‏ Hebrews 1:7-8

De Zoon ver boven de engelen (II)

Hb 1:6. De derde aanhaling (Ps 97:7) gaat over het aanbidden van de Zoon. Aanbidding komt alleen een Goddelijke Persoon toe. God roept “alle” engelen hiertoe op, niet slechts een paar. Ze worden “engelen van God” genoemd, dat wil zeggen schepselen die Hem het naaste staan en de instrumenten van Zijn macht en regering zijn. In die positie moeten ze de Messias aanbidden.

God doet deze oproep “wanneer Hij de Eerstgeborene inbrengt in de wereld”. Dat slaat zeker op Zijn geboorte in Bethlehem. Toen bracht God Hem in de wereld en hebben de engelen God geprezen (Lk 2:13). Maar God zal Hem nog een keer in de wereld inbrengen. Dan komt Hij niet meer als een Baby, maar in macht en majesteit. Hij komt als ‘Eerstgeborene’, dat wil zeggen dat Hij te midden van anderen is en onder hen de eerste plaats heeft. Een en ander blijkt uit de beschrijving van Zijn wederkomst in Openbaring 19. Dan komt Hij in macht en majesteit samen met de Zijnen (Op 19:11-16). Hij is ook de Eerstgeborene van de hele schepping (Ko 1:15), de Eerstgeborene uit de doden (Ko 1:18; Op 1:5) en de Eerstgeborene onder vele broeders (Rm 8:29).

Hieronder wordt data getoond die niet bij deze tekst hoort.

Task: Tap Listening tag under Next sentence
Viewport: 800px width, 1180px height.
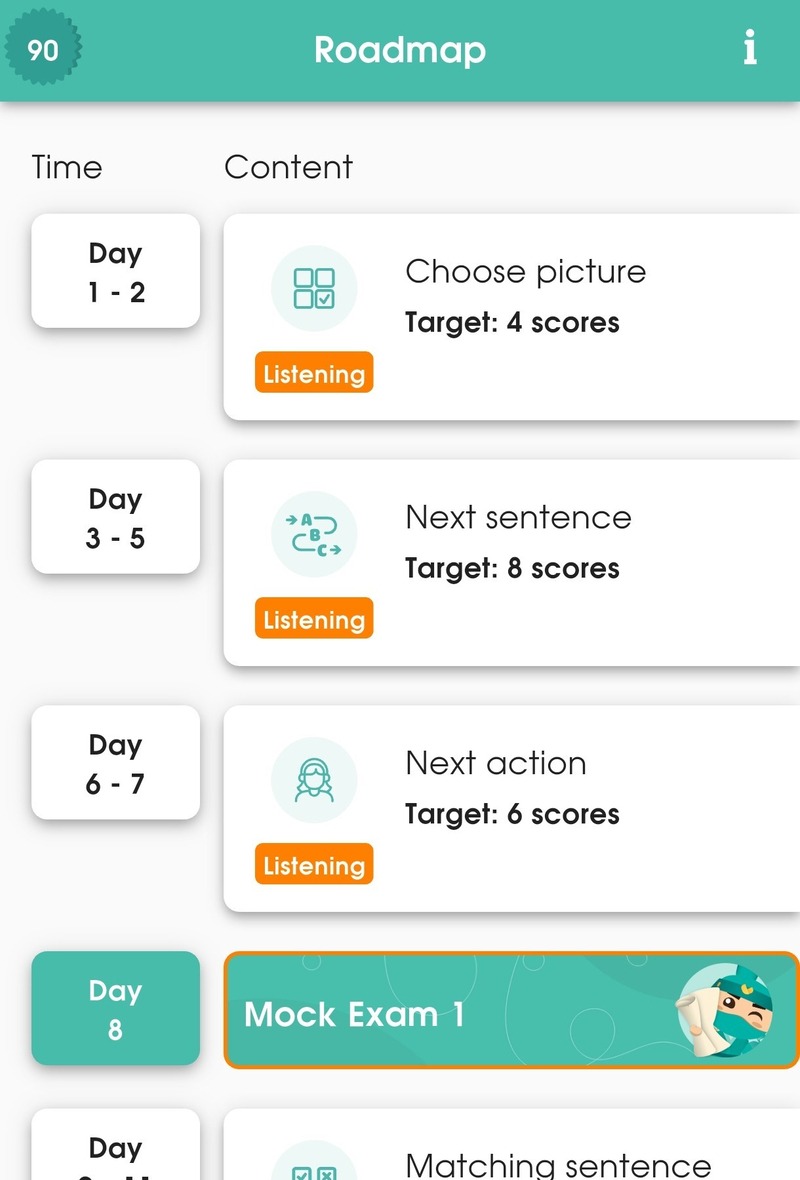Action: 314,620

Hb 1:7. De vierde aanhaling (Ps 104:4) laat zien dat de engelen tot iets zijn gemaakt, namelijk tot “geesten” en “dienaars”. De Zoon is echter niet tot iets gemaakt. De boodschappers, deze onzichtbare wezens, zijn snel en onzichtbaar als de wind, maar hun werk is waar te nemen. Het zijn dienaren met een macht als vuur, vreselijk, schrikwekkend, verterend. Daarmee zijn engelen ver boven mensen verheven. Maar de Zoon is weer oneindig ver boven de engelen verheven. Terwijl Hij Zoon is, worden engelen vergeleken met niet meer dan de elementaire krachten van wind en vuur.

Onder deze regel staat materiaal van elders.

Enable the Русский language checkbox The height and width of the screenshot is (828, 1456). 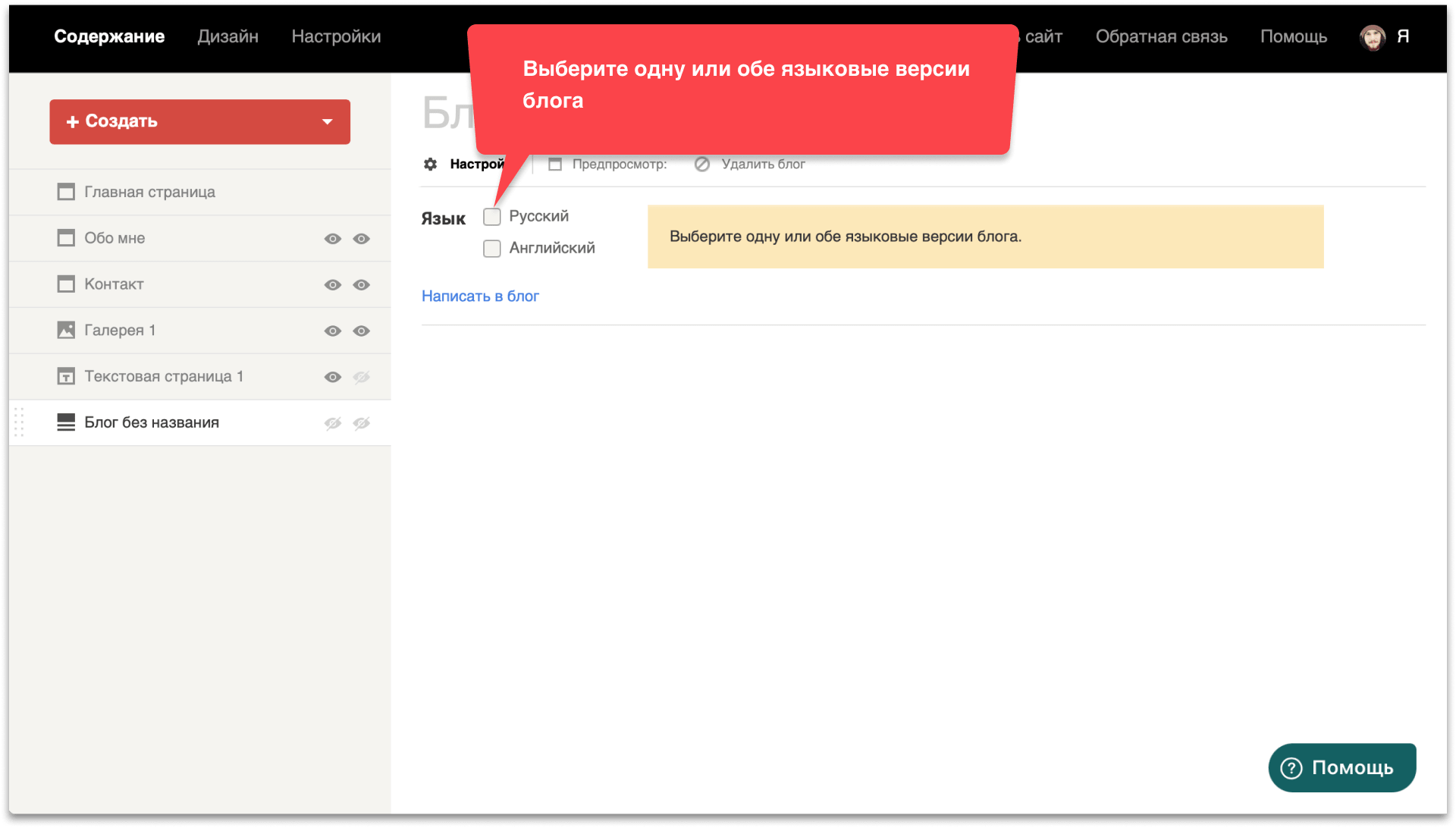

Hb 1:8-9. De vijfde aanhaling is uit Psalm 45 (Ps 45:7-8). Psalm 45 is een Messiaanse psalm, waarin de Godheid van de Messias sterk wordt benadrukt. De psalmist spreekt de Messias aan met “God”. Zoals gezegd, is de Zoon niet tot iets gemaakt, zoals de engelen, maar God erkent Hem in wat Hij is: God. God spreekt over Zijn “troon”. Dat is Zijn aardse troon, die ophoudt te bestaan zodra Hij bezitneemt van een eeuwige troon. Het is een eeuwige troon omdat rechtmatigheid de grondslag ervan is.

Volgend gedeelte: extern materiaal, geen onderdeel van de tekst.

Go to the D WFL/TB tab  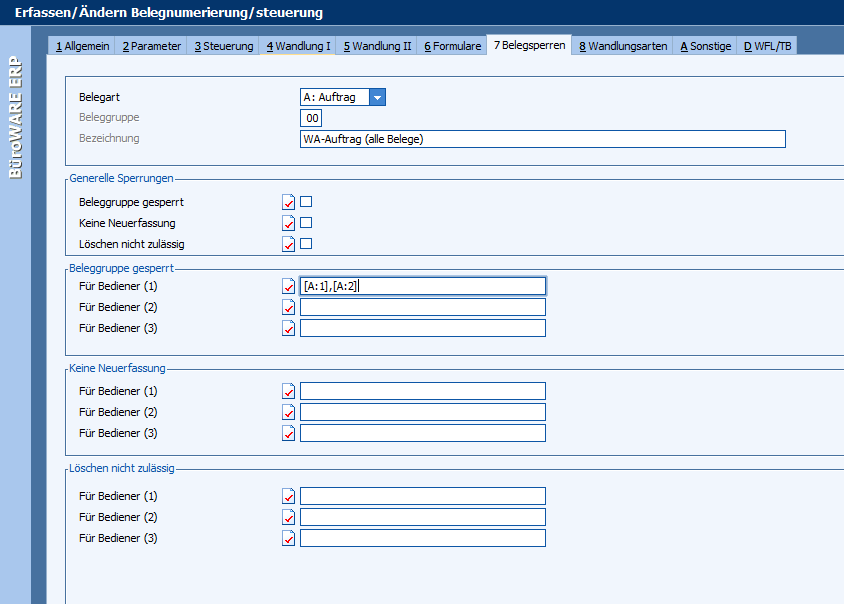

De Messias oefent Zijn heerschappij, waarvan de scepter het symbool is, uit als de rechtmatige Koning. Niemand kan Hem Zijn koningschap betwisten en niemand kan de rechtvaardigheid van Zijn regering ter discussie stellen. Elke grond daarvoor ontbreekt. Wat engelen betreft, zij zitten niet op een troon, maar zij staan vóór de troon, klaar om te dienen.

Hij heeft recht op die plaats. Dat heeft Hij bewezen toen Hij op aarde was. Toen heeft Hij laten zien dat Hij gerechtigheid liefhad en wetteloosheid haatte. Daarom was Hij voor God een vreugde en daarom zalfde God Hem met vreugdeolie boven Zijn metgezellen, dat is het gelovig overblijfsel.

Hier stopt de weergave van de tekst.